TASK GOAL: From the data below, copy exactly the lines that lie between the one holding "Task: Select the GZ off-page connector symbol" and the one holding "Open the PRO Extended version link", including both, and nothing more.

RECORDS TO PROCESS:

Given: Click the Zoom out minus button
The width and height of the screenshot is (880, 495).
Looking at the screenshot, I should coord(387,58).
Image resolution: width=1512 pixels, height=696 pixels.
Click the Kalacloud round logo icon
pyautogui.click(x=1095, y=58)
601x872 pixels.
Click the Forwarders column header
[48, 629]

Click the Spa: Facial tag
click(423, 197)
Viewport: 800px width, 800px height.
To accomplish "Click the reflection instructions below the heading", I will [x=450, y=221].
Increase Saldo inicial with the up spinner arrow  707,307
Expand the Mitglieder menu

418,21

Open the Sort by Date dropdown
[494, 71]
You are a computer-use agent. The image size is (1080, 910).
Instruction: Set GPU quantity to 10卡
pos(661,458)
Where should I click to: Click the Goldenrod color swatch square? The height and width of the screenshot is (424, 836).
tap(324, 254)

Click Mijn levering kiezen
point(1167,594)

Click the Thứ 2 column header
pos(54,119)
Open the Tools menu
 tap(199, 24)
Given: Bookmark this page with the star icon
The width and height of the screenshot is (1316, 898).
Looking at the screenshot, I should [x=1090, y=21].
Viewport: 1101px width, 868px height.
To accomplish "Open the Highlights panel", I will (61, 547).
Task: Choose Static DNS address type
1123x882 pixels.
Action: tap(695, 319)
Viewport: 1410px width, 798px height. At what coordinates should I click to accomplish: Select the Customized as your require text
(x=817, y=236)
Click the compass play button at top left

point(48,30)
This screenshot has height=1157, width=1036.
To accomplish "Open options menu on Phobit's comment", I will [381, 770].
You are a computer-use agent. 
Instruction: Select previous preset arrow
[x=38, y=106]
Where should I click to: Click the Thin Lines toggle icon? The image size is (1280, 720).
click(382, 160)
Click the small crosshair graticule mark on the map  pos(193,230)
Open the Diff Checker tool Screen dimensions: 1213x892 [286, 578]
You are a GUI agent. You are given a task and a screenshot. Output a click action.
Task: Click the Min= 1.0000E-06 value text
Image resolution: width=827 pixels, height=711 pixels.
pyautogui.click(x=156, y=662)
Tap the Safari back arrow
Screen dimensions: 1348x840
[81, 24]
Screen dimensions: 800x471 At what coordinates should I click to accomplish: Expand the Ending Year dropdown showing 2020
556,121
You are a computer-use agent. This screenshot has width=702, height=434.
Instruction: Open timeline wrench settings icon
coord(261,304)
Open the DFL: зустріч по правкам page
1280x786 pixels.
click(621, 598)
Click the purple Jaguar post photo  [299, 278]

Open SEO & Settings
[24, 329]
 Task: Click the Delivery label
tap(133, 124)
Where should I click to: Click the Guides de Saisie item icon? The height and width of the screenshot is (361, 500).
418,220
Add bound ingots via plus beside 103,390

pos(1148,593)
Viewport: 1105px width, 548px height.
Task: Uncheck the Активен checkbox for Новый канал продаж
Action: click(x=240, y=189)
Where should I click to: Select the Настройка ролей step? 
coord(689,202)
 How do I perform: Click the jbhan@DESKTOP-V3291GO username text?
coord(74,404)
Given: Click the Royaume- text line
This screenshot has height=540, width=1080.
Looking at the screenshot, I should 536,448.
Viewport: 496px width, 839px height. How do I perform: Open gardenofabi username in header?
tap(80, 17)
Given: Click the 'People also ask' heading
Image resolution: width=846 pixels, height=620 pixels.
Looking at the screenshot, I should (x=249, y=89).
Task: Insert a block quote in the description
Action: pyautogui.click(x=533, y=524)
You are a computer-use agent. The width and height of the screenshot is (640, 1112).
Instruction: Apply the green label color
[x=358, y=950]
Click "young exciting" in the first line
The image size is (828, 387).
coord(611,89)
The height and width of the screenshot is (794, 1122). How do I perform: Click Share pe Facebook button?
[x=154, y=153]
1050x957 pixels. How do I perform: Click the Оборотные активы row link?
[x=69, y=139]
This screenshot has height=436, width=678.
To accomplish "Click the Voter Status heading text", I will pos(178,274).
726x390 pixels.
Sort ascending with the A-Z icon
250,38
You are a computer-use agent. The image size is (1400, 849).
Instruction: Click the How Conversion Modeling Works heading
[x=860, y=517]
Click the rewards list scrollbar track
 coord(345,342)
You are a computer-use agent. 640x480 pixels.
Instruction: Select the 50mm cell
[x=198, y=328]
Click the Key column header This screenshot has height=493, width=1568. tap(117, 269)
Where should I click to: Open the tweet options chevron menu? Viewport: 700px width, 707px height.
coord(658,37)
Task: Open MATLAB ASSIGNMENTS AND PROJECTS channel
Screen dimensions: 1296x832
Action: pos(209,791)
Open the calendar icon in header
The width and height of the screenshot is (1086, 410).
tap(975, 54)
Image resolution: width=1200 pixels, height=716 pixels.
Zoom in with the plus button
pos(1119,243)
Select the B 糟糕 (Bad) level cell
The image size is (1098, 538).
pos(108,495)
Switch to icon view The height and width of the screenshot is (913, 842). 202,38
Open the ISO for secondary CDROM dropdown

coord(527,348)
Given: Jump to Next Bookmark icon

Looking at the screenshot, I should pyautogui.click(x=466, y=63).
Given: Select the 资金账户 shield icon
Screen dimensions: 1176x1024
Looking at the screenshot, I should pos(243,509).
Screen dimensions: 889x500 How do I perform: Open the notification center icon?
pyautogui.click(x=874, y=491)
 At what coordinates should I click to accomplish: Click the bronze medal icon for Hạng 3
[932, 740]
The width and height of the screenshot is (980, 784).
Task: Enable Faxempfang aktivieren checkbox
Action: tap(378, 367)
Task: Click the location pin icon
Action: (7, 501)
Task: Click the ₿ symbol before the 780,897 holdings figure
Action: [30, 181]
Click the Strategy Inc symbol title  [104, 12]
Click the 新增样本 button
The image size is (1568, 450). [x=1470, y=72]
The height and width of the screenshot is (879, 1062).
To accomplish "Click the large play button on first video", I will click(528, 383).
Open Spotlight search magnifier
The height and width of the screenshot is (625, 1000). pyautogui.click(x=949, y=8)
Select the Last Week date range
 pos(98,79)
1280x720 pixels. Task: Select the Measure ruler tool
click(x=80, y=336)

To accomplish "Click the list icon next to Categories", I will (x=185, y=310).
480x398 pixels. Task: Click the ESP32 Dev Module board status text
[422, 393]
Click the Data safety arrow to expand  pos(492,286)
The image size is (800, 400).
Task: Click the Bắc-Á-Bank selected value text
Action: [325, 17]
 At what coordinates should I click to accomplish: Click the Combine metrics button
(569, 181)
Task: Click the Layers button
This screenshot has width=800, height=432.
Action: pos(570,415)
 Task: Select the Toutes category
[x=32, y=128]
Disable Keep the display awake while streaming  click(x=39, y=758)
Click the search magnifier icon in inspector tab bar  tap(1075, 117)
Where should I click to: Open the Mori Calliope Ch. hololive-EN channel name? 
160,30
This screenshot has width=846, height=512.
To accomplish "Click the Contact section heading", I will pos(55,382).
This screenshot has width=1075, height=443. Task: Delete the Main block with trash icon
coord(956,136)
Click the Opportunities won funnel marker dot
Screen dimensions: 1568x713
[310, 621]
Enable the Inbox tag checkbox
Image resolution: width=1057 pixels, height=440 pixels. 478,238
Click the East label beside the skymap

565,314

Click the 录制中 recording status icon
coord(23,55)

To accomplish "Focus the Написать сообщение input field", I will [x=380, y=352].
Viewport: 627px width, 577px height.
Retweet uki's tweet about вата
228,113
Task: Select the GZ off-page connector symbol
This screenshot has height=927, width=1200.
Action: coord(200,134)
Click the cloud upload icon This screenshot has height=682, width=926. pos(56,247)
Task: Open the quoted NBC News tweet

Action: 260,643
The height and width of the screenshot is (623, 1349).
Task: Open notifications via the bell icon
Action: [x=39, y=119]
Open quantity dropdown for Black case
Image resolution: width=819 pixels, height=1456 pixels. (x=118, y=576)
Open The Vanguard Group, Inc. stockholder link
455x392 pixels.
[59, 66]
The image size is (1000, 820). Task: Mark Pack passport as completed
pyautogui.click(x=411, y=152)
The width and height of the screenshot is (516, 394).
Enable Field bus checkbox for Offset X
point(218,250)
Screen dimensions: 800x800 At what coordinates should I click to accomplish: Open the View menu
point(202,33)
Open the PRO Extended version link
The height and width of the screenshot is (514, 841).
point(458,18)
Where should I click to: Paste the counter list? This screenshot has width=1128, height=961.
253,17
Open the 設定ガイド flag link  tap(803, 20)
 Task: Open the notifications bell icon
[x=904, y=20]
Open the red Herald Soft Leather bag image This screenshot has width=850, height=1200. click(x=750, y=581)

EXERCISE ANSWER:
Task: Select the GZ off-page connector symbol
This screenshot has height=927, width=1200.
Action: coord(200,134)
Click the cloud upload icon This screenshot has height=682, width=926. pos(56,247)
Task: Open the quoted NBC News tweet

Action: 260,643
The height and width of the screenshot is (623, 1349).
Task: Open notifications via the bell icon
Action: [x=39, y=119]
Open quantity dropdown for Black case
Image resolution: width=819 pixels, height=1456 pixels. (x=118, y=576)
Open The Vanguard Group, Inc. stockholder link
455x392 pixels.
[59, 66]
The image size is (1000, 820). Task: Mark Pack passport as completed
pyautogui.click(x=411, y=152)
The width and height of the screenshot is (516, 394).
Enable Field bus checkbox for Offset X
point(218,250)
Screen dimensions: 800x800 At what coordinates should I click to accomplish: Open the View menu
point(202,33)
Open the PRO Extended version link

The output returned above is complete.